View Full Version : Strange News

07-24-2005, 04:03 PM
Here's a weird one. This one is from the Khaleej Times
KT employee is manhandled at Sharjah airport
By Asma Ali Zain
24 July 2005

* * DUBAI - A Khaleej Times employee was recently manhandled at the Sharjah Airport by Sharjah Police due to an apparent 'mis-communication' between a bank and the police authorities.

* * On July 13, G. Krishnan was apprehended at Sharjah Airport upon return from vacation in India and accused of not clearing outstanding loans with HSBC bank, which he had already cleared in April, 2003. "I was handcuffed, locked up and shifted from Sharjah to Dubai Police Headquarters and accused of being an absconding criminal," said a visibly upset Krishnan.

* * "I was shocked by the treatment because I had already cleared the bank dues two years ago. Even more surprising was that during all this time, I had travelled twice through the same airport, and even recently in June when I went on vacation," he said.

* * Giving details, Krishnan said : "Six policemen from Dubai Police Station handcuffed me and took me to Raffa Police Station as the case was registered there. In the meantime, I contacted a friend who knew people in HSBC, and in a short while, a person from the bank came with my clearance papers, and finally I was released after a full day was wasted and I was humiliated," he said.

* * "There was no way I could communicate with the police because of language problem. I just wanted to know why the whole matter was not verified before the arrest was made," he said.

* * Commenting on the incident, an official from Sharjah police said : "The Indian was arrested on July 13 at Sharjah Airport because his name was in the system and the officers were doing their duty. It is the responsibility of HSBC bank to send us a letter informing us that this man had settled his dues and also request for removal of his name from the list. But in this case, the bank did not do so. So how will the police know that the problem between the bank and creditor was settled?"

* * He said usually, bank representatives come to the police with a list of creditors' names to lodge complaints against them. "They also present cheques signed by these creditors to prove they are guilty. Sharjah police follow the normal legal procedures followed by police departments all over the world," he explained.

* * "The first thing they do is to look for the creditors and issue them a memorandum and ask them to attend the police station and give an explanation. If the police fail to find the creditor, they will then send a circular to all ports to include his/her name in the computer," the official said, adding : "But if the bank sends a letter informing the police that the creditor had settled his dues, his name will be dropped from the system."

* * "The creditor has the right to sue the bank for creating a problem with police which affected his reputation," he said.

* * Krishnan, however, said that in 2003, he had presented the bank clearance papers to the police to get back his passport.

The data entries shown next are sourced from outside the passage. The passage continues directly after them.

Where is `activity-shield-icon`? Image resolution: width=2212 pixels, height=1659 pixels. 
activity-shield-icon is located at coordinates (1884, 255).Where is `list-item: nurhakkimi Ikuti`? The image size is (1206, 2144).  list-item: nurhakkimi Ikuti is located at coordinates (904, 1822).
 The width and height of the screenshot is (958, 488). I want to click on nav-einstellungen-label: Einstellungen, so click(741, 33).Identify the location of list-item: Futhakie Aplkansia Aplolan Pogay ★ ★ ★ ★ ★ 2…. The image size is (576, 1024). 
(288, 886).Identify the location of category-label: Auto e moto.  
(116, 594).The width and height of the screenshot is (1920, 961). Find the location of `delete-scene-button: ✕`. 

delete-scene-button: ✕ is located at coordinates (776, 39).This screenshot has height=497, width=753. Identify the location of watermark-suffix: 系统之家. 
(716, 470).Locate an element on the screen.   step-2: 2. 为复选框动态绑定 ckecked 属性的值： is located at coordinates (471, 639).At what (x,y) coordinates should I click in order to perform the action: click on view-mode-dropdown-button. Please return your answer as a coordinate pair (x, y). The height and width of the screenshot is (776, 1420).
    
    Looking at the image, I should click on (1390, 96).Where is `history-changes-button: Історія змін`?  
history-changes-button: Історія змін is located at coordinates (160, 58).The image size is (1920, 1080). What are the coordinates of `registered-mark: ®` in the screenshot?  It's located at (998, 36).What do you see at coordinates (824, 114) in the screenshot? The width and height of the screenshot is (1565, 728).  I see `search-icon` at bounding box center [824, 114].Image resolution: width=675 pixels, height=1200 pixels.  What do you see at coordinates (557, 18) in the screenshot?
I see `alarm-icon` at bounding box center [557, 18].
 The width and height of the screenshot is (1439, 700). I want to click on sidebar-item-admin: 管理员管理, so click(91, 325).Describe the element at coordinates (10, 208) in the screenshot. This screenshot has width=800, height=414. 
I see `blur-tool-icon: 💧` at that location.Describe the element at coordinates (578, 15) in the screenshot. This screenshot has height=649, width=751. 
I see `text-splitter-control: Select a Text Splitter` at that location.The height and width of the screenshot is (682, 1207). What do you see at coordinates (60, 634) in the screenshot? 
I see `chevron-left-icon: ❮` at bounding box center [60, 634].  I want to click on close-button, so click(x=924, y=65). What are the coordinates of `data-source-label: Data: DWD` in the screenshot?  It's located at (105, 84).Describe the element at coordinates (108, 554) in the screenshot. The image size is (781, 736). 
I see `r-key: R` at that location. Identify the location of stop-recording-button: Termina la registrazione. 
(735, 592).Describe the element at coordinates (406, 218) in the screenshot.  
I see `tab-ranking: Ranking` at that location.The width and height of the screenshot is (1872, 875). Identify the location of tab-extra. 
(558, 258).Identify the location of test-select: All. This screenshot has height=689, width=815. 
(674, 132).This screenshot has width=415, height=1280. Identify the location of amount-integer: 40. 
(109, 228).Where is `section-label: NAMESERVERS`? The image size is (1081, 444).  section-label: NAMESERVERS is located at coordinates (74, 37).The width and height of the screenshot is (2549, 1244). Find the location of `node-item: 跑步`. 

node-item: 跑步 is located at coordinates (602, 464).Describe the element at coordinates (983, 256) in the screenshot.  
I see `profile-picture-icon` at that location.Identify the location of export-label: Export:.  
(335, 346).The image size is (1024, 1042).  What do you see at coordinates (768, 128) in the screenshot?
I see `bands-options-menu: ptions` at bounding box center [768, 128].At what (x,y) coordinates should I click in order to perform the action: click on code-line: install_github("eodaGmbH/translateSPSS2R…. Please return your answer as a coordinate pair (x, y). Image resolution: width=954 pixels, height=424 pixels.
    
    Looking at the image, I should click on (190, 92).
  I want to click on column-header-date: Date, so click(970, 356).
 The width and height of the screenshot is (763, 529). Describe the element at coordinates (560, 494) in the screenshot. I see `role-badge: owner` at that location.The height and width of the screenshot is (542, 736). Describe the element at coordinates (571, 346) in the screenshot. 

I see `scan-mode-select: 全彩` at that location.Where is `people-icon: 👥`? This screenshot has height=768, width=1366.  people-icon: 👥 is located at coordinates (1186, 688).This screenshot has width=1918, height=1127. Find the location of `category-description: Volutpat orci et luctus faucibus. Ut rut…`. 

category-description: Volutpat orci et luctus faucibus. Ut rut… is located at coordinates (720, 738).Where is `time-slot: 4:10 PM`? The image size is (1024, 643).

* * Dina Kotby, Press and Communications Executive, HSBC Bank Middle East Limited, said : "It is not our practice to disclose customers' details. However, we can confirm that in this case, the action taken by the police was based on outdated information. Once the bank was contacted, we were able to confirm the current position quickly and the individual was then released. We are grateful to Sharjah and Dubai police for rapid resolution of the case."

07-25-2005, 07:43 PM
Makes me glad that we don't have debtors prison.